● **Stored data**
* * * *
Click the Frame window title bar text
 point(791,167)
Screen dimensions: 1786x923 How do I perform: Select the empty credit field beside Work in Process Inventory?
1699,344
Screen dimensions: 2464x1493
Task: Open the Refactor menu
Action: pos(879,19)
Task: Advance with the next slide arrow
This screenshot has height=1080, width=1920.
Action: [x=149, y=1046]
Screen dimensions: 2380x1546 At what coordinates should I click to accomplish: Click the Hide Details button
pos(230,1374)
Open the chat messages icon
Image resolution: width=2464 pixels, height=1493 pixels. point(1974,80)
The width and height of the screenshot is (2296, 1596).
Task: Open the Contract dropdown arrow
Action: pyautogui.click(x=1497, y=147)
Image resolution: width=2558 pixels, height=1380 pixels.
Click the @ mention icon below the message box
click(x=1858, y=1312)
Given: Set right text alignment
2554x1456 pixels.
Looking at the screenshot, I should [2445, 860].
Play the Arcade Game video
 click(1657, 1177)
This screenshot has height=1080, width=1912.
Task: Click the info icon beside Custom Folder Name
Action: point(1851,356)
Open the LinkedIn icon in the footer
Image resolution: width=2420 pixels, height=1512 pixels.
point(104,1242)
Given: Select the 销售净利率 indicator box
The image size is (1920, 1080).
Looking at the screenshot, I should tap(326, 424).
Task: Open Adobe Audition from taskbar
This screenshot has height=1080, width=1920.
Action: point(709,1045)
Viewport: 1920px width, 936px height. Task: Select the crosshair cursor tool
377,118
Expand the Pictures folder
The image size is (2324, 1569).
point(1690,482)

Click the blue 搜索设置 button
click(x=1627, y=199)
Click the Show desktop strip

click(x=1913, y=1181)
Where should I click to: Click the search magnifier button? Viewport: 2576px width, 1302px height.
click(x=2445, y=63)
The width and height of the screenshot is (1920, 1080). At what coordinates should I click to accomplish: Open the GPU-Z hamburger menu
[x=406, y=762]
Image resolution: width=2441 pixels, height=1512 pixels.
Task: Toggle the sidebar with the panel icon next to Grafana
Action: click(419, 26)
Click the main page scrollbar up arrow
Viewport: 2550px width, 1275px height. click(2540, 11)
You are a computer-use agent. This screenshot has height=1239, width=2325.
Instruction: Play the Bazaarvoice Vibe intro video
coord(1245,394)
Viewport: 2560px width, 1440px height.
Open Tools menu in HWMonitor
* * * *
● **What the task requires**
What you return must be the entries, given again word for word.

● **Expected answer**
Click the Frame window title bar text
 point(791,167)
Screen dimensions: 1786x923 How do I perform: Select the empty credit field beside Work in Process Inventory?
1699,344
Screen dimensions: 2464x1493
Task: Open the Refactor menu
Action: pos(879,19)
Task: Advance with the next slide arrow
This screenshot has height=1080, width=1920.
Action: [x=149, y=1046]
Screen dimensions: 2380x1546 At what coordinates should I click to accomplish: Click the Hide Details button
pos(230,1374)
Open the chat messages icon
Image resolution: width=2464 pixels, height=1493 pixels. point(1974,80)
The width and height of the screenshot is (2296, 1596).
Task: Open the Contract dropdown arrow
Action: pyautogui.click(x=1497, y=147)
Image resolution: width=2558 pixels, height=1380 pixels.
Click the @ mention icon below the message box
click(x=1858, y=1312)
Given: Set right text alignment
2554x1456 pixels.
Looking at the screenshot, I should [2445, 860].
Play the Arcade Game video
 click(1657, 1177)
This screenshot has height=1080, width=1912.
Task: Click the info icon beside Custom Folder Name
Action: point(1851,356)
Open the LinkedIn icon in the footer
Image resolution: width=2420 pixels, height=1512 pixels.
point(104,1242)
Given: Select the 销售净利率 indicator box
The image size is (1920, 1080).
Looking at the screenshot, I should tap(326, 424).
Task: Open Adobe Audition from taskbar
This screenshot has height=1080, width=1920.
Action: point(709,1045)
Viewport: 1920px width, 936px height. Task: Select the crosshair cursor tool
377,118
Expand the Pictures folder
The image size is (2324, 1569).
point(1690,482)

Click the blue 搜索设置 button
click(x=1627, y=199)
Click the Show desktop strip

click(x=1913, y=1181)
Where should I click to: Click the search magnifier button? Viewport: 2576px width, 1302px height.
click(x=2445, y=63)
The width and height of the screenshot is (1920, 1080). At what coordinates should I click to accomplish: Open the GPU-Z hamburger menu
[x=406, y=762]
Image resolution: width=2441 pixels, height=1512 pixels.
Task: Toggle the sidebar with the panel icon next to Grafana
Action: click(419, 26)
Click the main page scrollbar up arrow
Viewport: 2550px width, 1275px height. click(2540, 11)
You are a computer-use agent. This screenshot has height=1239, width=2325.
Instruction: Play the Bazaarvoice Vibe intro video
coord(1245,394)
Viewport: 2560px width, 1440px height.
Open Tools menu in HWMonitor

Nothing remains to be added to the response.